Dino D’Santiago fala sobre racismo, espiritualidade e projetos com brasileiros

O músico português de origem cabo-verdiana lança dois discos com nomes do Brasil e estreia como escritor com Cicatrizes, livro sobre traumas e superação

"Ter me conectado com o Brasil me fez entender tudo e eu vi que não estou sozinho nessa dança da vida”. Crédito: Telmo Pereira

Ele é um dos grandes nomes da música em língua portuguesa e, também, defensor de causas sociais e políticas. Trata-se do português de origem cabo-verdiana Dino D’Santiago, nome artístico de Claudino de Jesus Borges Pereira, 42 anos, pai de Cleo, 2 anos, e Lucas, 4.

Unindo os universos do soul e hip-hop, ele recebeu distinções como Melhor Álbum e Crítica na primeira edição dos Prêmios Play e, depois, Melhor Canção e Melhor Artista Masculino. Nos Cabo Verde Music Awards, venceu na categoria de melhor ritmo internacional.

Nessa entrevista à EntreRios, Dino fala de preconceito, superação de traumas — tema do livro Cicatrizes, que lançou em outubro — e sobre os dois novos discos que chegarão ao público este ano.
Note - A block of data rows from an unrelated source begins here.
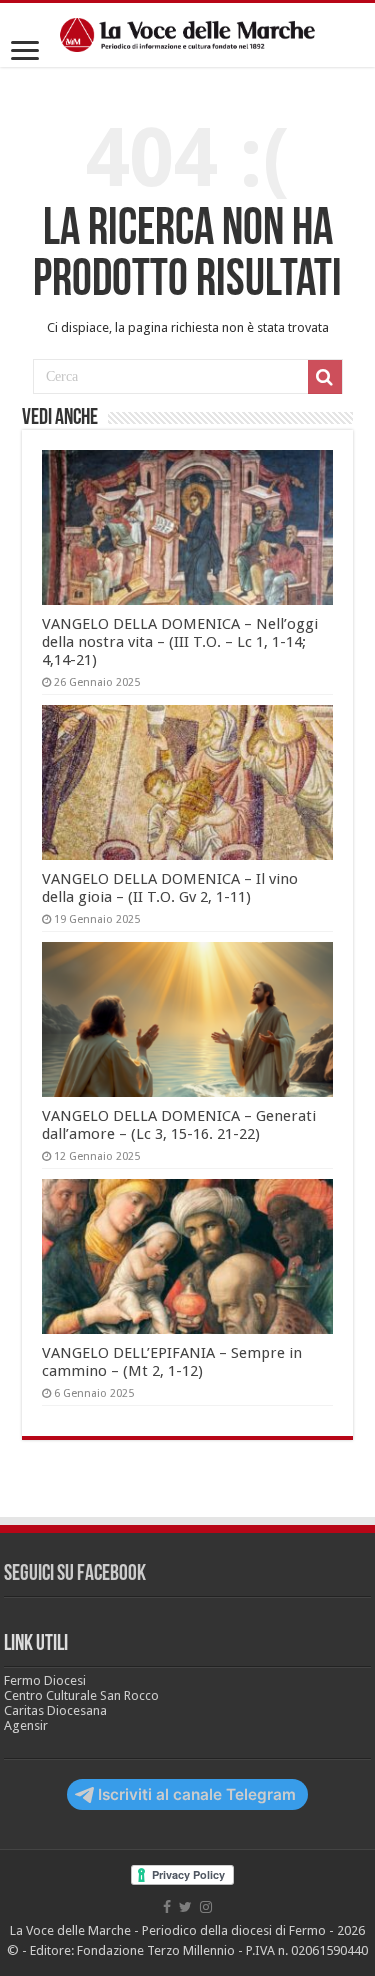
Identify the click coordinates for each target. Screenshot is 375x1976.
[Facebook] (167, 1907)
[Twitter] (185, 1907)
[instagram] (206, 1907)
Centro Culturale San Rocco (81, 1695)
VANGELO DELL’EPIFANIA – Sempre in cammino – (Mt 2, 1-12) (172, 1362)
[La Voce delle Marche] (187, 35)
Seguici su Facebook (75, 1574)
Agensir (26, 1725)
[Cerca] (325, 377)
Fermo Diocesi (45, 1680)
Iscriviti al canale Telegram (197, 1794)
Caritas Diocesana (55, 1710)
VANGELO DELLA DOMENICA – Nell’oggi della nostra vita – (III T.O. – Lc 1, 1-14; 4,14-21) (180, 642)
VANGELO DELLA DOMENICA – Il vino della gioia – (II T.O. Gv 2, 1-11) (170, 888)
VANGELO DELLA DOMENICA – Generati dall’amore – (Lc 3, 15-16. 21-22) (179, 1125)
Um deles tem participação de vários artistas brasileiros, como Emicida, Luedji Luna e BaianaSystem. O outro será com os também brasileiros Criolo e Amaro Freitas.
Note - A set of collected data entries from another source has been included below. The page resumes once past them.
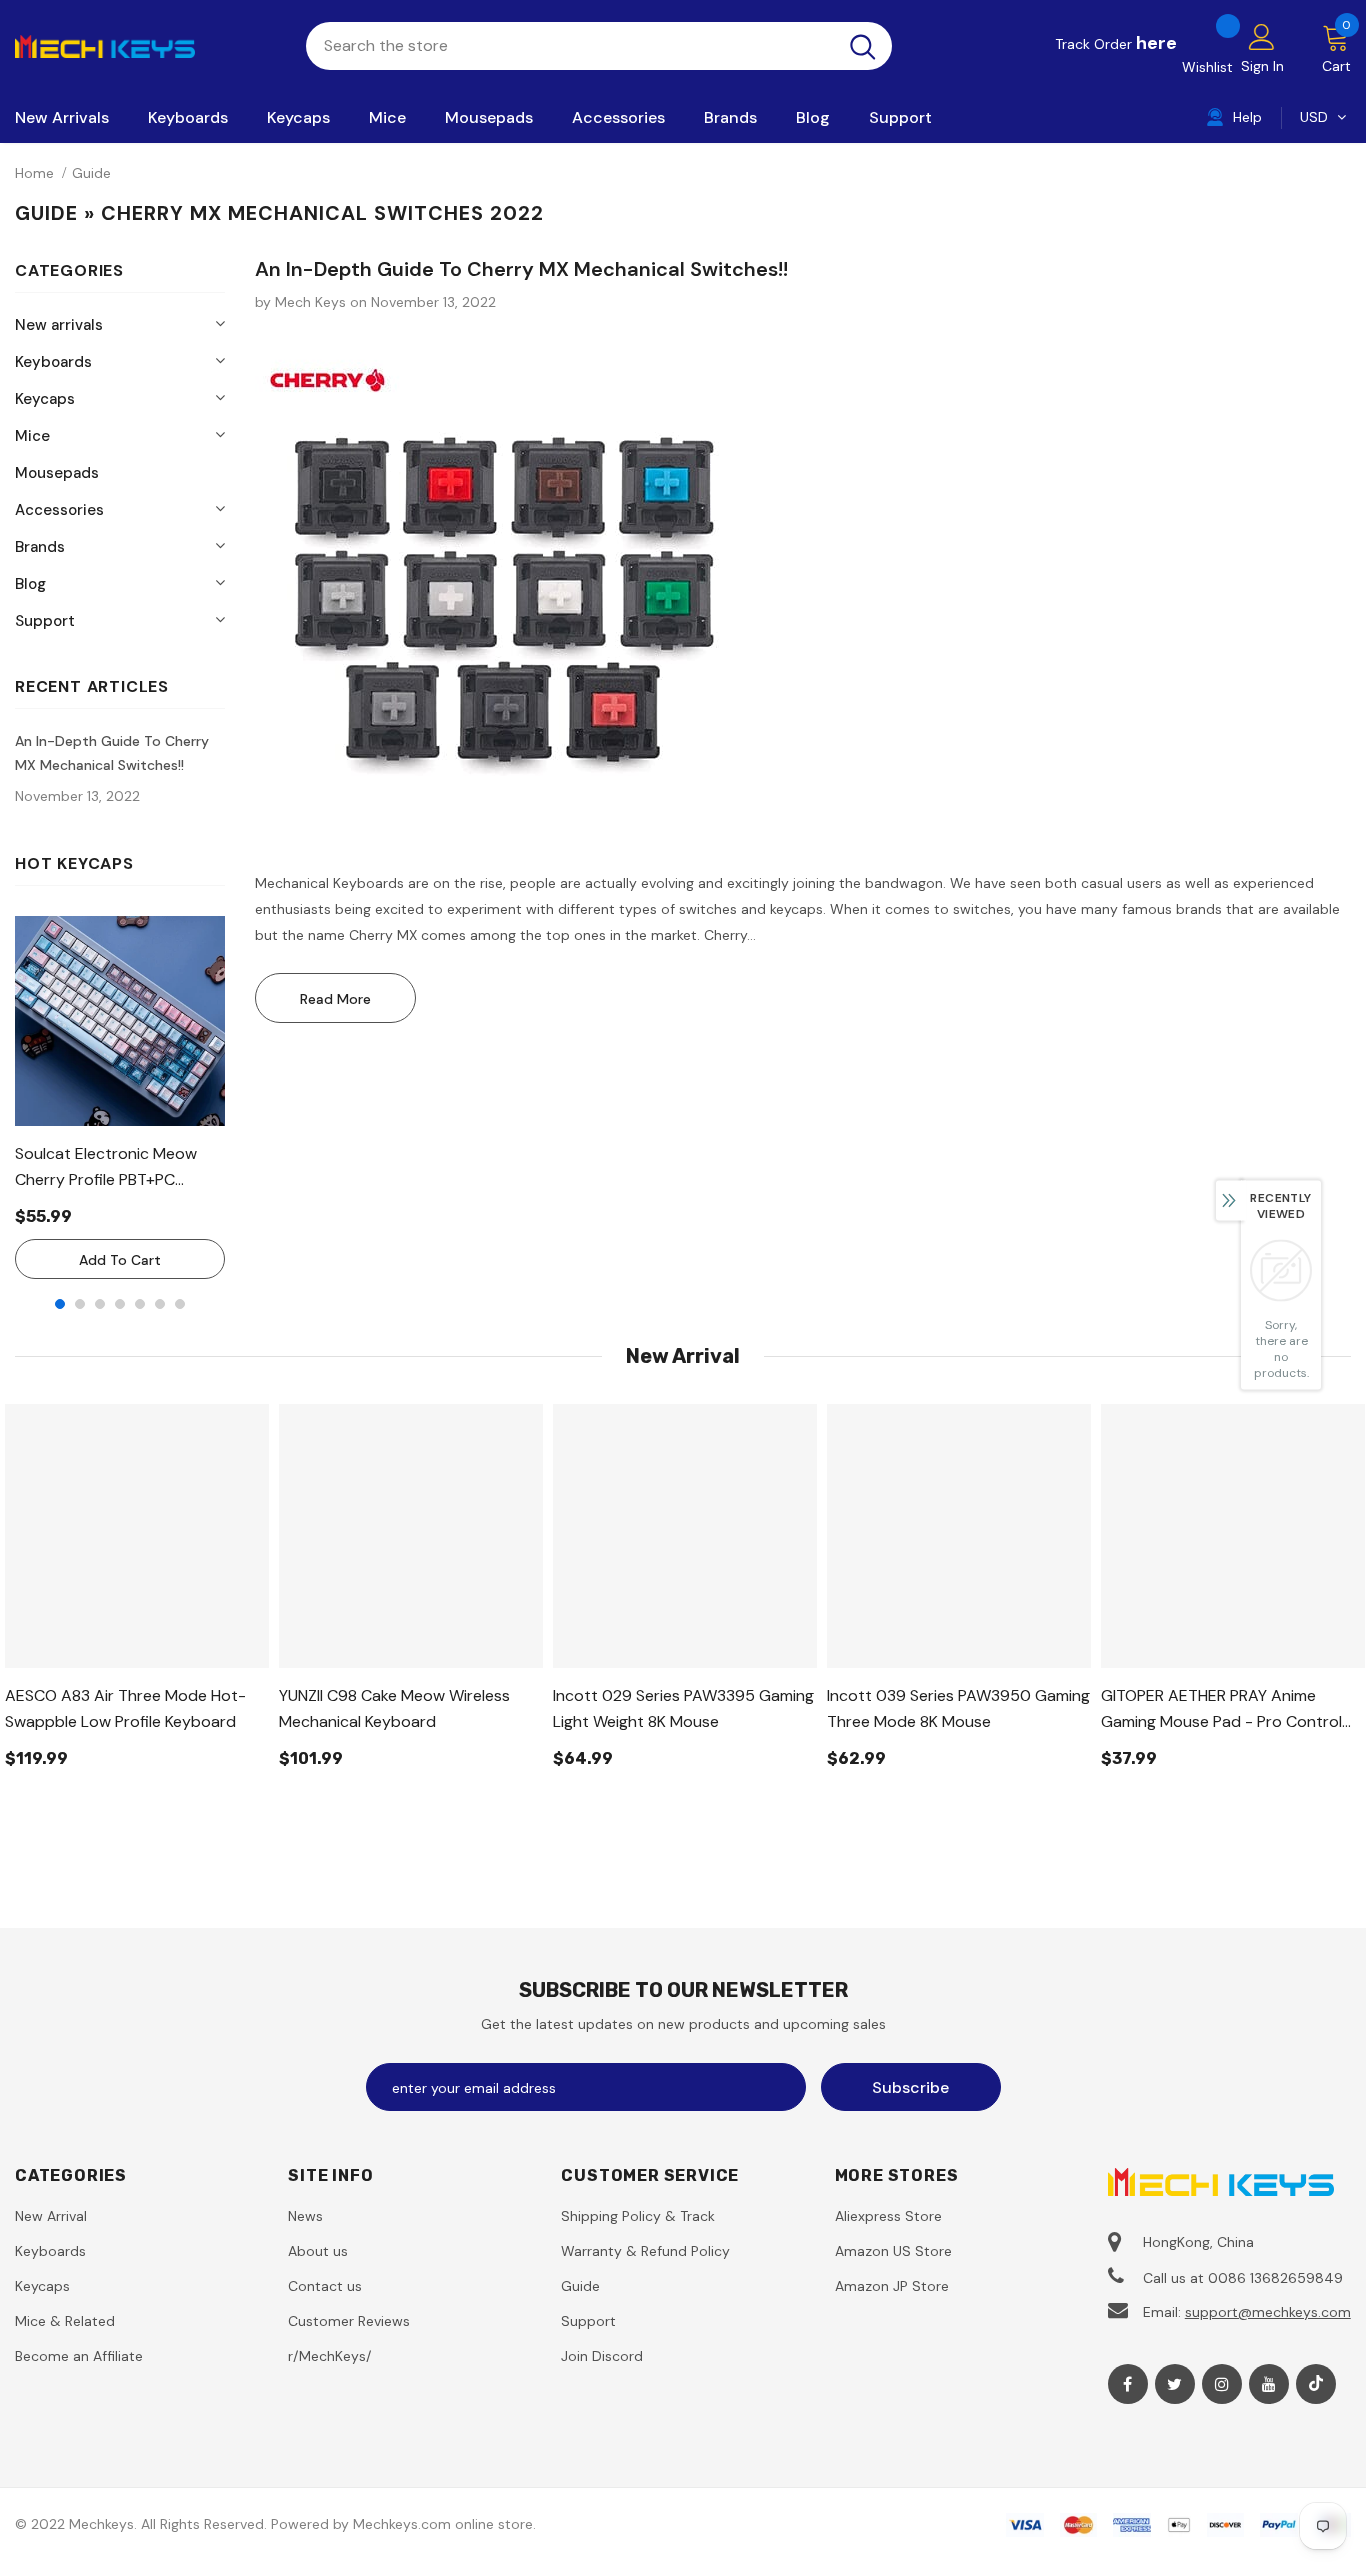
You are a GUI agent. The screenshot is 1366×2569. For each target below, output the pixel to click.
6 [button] (160, 1304)
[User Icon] (1262, 36)
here (1156, 43)
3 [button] (100, 1304)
O artista lança, ainda esse ano, dois novos discos e um livro. Crédito: Telmo Pereira

Há novidades musicais?

Sim. Gravei um álbum com os artistas brasileiros Criolo e Amaro Freitas e que está em fase de edição. Um disco incrível em que juntamos três forças: o Amaro traz os sons da Amazônia; o Criolo, o lado urbano de São Paulo; e eu levo os meus lados africano e europeu.
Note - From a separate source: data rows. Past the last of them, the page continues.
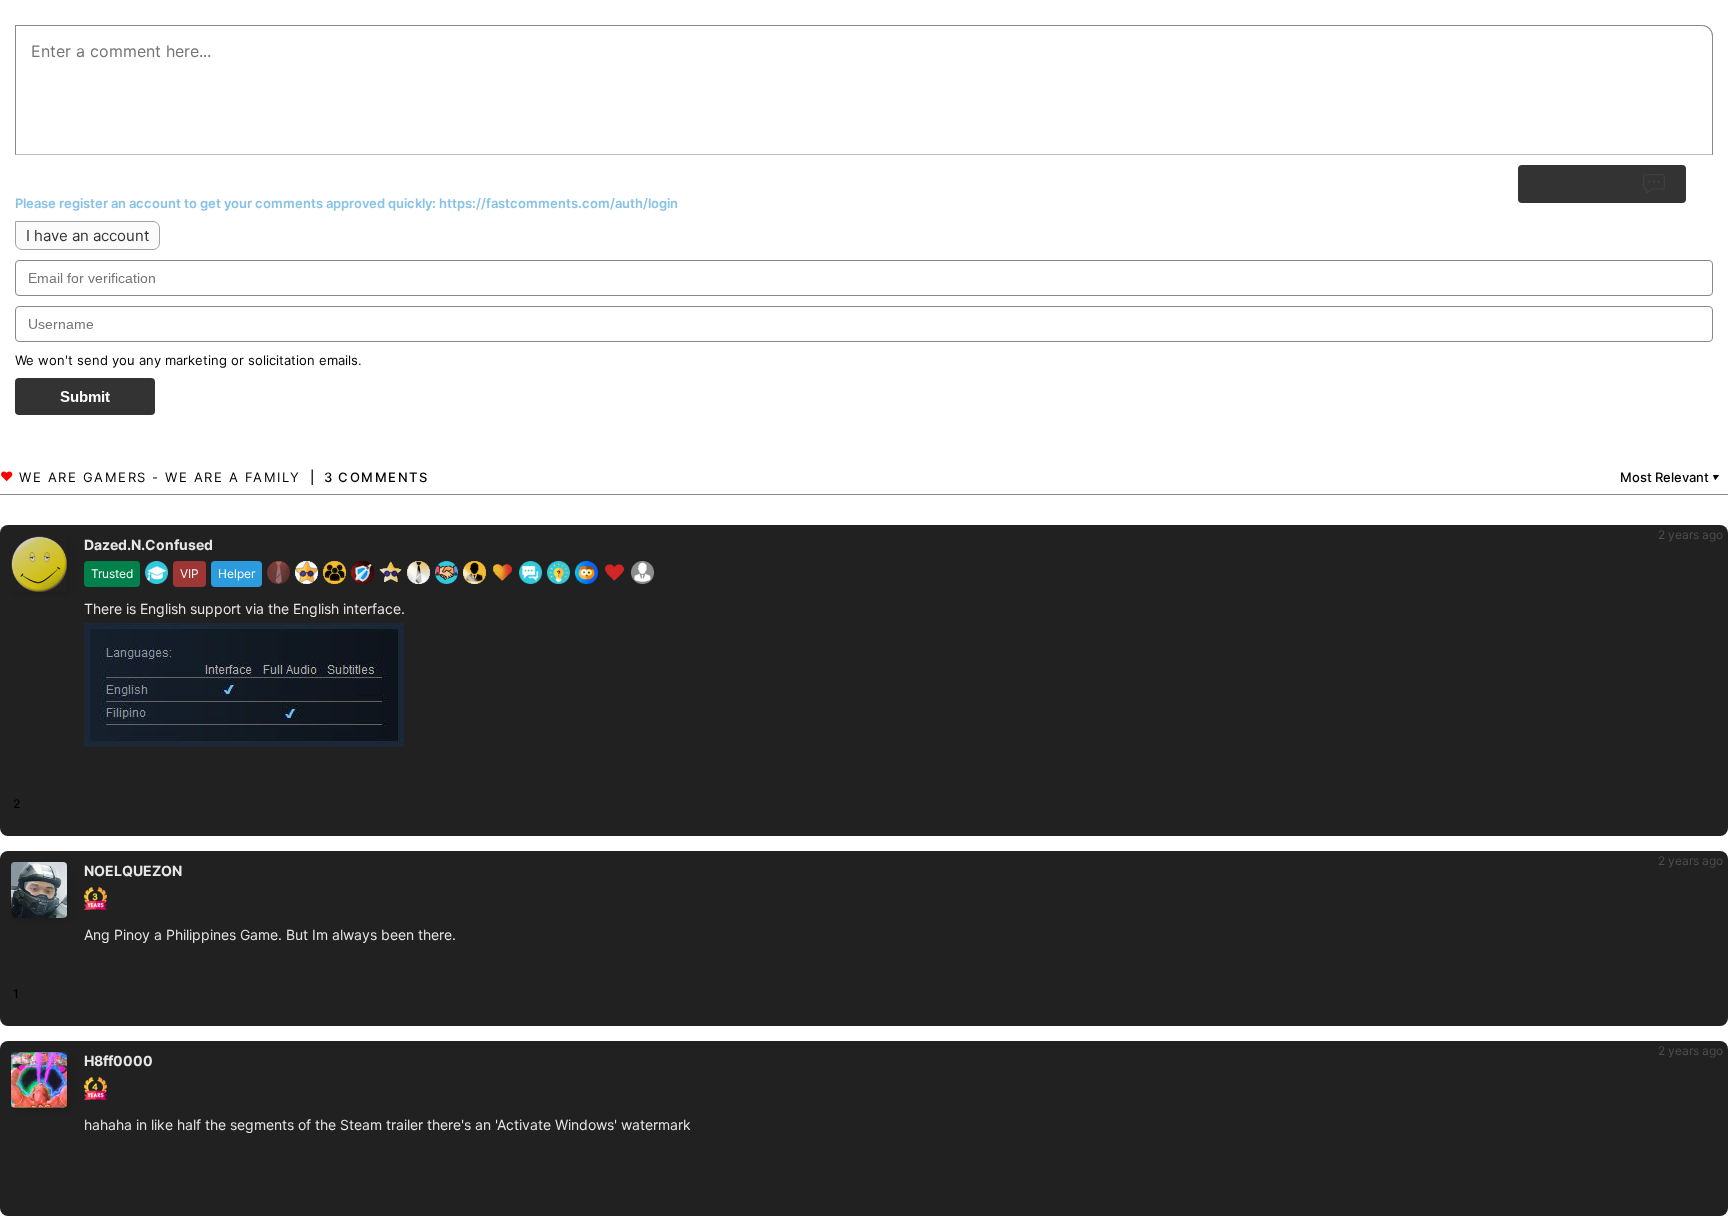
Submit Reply (1585, 182)
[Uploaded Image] (334, 688)
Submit (85, 396)
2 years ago (1690, 534)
Gravei um outro disco no Brasil com outras participações de Emicida, Baianasystem, Luedji Luna, Jota Pê e Melly. É o meu agradecimento ao país. Tudo sairá esse ano ainda.

Quais são suas fontes artísticas?

Eu tenho um trio de artistas que regem o que sou: Bob Marley, Cesária Évora e D’Angelo. E tenho outros artistas que fizeram com que eu quisesse acreditar que era possível: Criolo e Mayra Andrade.

Também na literatura há novidade: sua estreia com Cicatrizes, não é?

Este livro é resultado de mais de 80 madrugadas em que eu escrevi, pintei e compus canções. É uma viagem de volta à minha infância, o meu processo terapêutico. Os vários traumas que tive e que mostram meu processo de construção de um caminho por cima do que já cicatrizou.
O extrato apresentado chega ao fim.